Even if you’re standing on a big ledge, clip yourself into a solid piece of protection before you start building an anchor. The last thing you want to do is get hurt because you lost your balance fiddling with a tricky stopper.

3. Look for good gear placements.

An anchor is only as strong as its anchor points. Search for good cracks in high-quality rock that’s fully attached to the mountain—avoid detached blocks, crumbling rock, hollow flakes, and other suspect features. If you have to, look high—a move or two off the ledge if need be—and to the sides. You can always clip a long draw to a cam that’s way above your head to make it easier to join up to the rest of an anchor.

Keep in mind that you’ll want to connect each of your pieces with legs at angles of 60 degrees or less. You’ll also want the masterpoint to end up right around face or chest level if possible, which will make it much easier to belay. Take your time to find the right placements that meet these criteria.

4. Place at least three pieces.

You should already have one good piece—the one you’re clipped to. Try to place two more, and use at least two separate cracks if you can. (This is the “redundancy” part of the SERENE-A acronym.)

Not sure if three pieces is enough? Here’s a helpful rule: Every time you place a piece, give it a grade between 1 and 10. A 10/10 piece is a textbook placement: a cam that fits perfectly in a parallel, hand-size crack, or a large nut that’s perfectly flush on all sides and guarded by multiple constrictions. Your minimum goal is a 30-point anchor. If you can get three 10/10 pieces, great! If your third piece is a 5/10, place a fourth that’s 5/10 or better, and you’ve still got your 30 points.

Make sure each piece can resist load from both below, in case the follower falls coming up the most recent pitch, and above, in case the leader falls on the next pitch.

5. Connect the pieces.

Grab your cordelette (you’ll need about a 20-foot section tied into a loop with a double fisherman’s knot). Clip the cordelette to the carabiner on each piece of gear. Make sure the double fisherman’s knot is tucked right up against one of the carabiners so that it’s out of the way for later. When that’s done, you should have a big U of slack cordelette hanging around your feet.

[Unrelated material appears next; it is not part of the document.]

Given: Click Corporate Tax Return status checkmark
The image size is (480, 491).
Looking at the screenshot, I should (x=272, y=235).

Now pinch the sections of cordelette between your pieces of gear and pull them down toward the center of that U. If you have three pieces, you’ll be pulling down on two sections and will see three separate legs emerge—one running down from each piece—and three separate U’s meeting together at the bottom.

6. Ensure directionality.

Figure out which direction you’ll be belaying your climber from. If they’ll be coming straight up the cliff, tug straight down to bring your U’s together at the bottom. If they’ll be coming up from your left, milk the lengths of cord until all the U’s are pointing to the left. This ensures that if your climber falls, all the legs will come taut at once, distributing the force of the fall among your pieces equally.

7. Tie your masterpoint.

When you’ve got the U’s of your cordelette pointed in the direction of your follower, pinch them together into a bight and tie them all into an overhand knot. The loop made by this knot is your masterpoint. 

Clip yourself in directly to the masterpoint with your personal tether or by clove-hitching your end of the rope to a locking carabiner. When you’re 100-percent certain that your anchor follows all the principles of SERENA and that you are secured to the masterpoint with a locked carabiner, you can go off belay and begin to bring up your follower. 

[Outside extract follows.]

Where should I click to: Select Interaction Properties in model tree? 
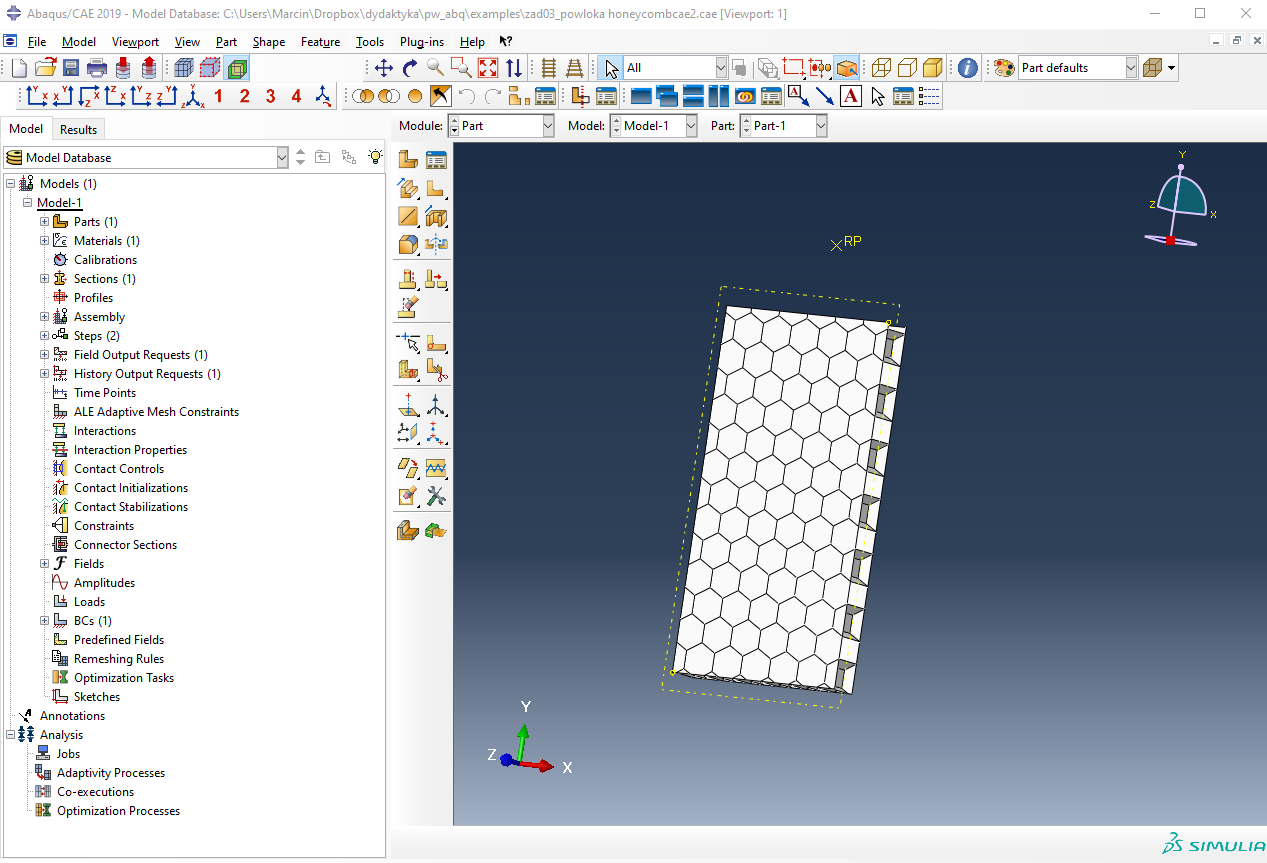click(x=130, y=450)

Note: Performing these techniques incorrectly can be extremely dangerous. Always practice technical rope skills supervised by a professional in a safe environment before attempting them off the ground. No article about such skills should be considered a substitute for instruction from a qualified guide or instructor.

All articles are for general informational purposes.  Each individual’s needs, preferences, goals and abilities may vary.  Be sure to obtain all appropriate training, expert supervision and/or medical advice before engaging in strenuous or potentially hazardous activity.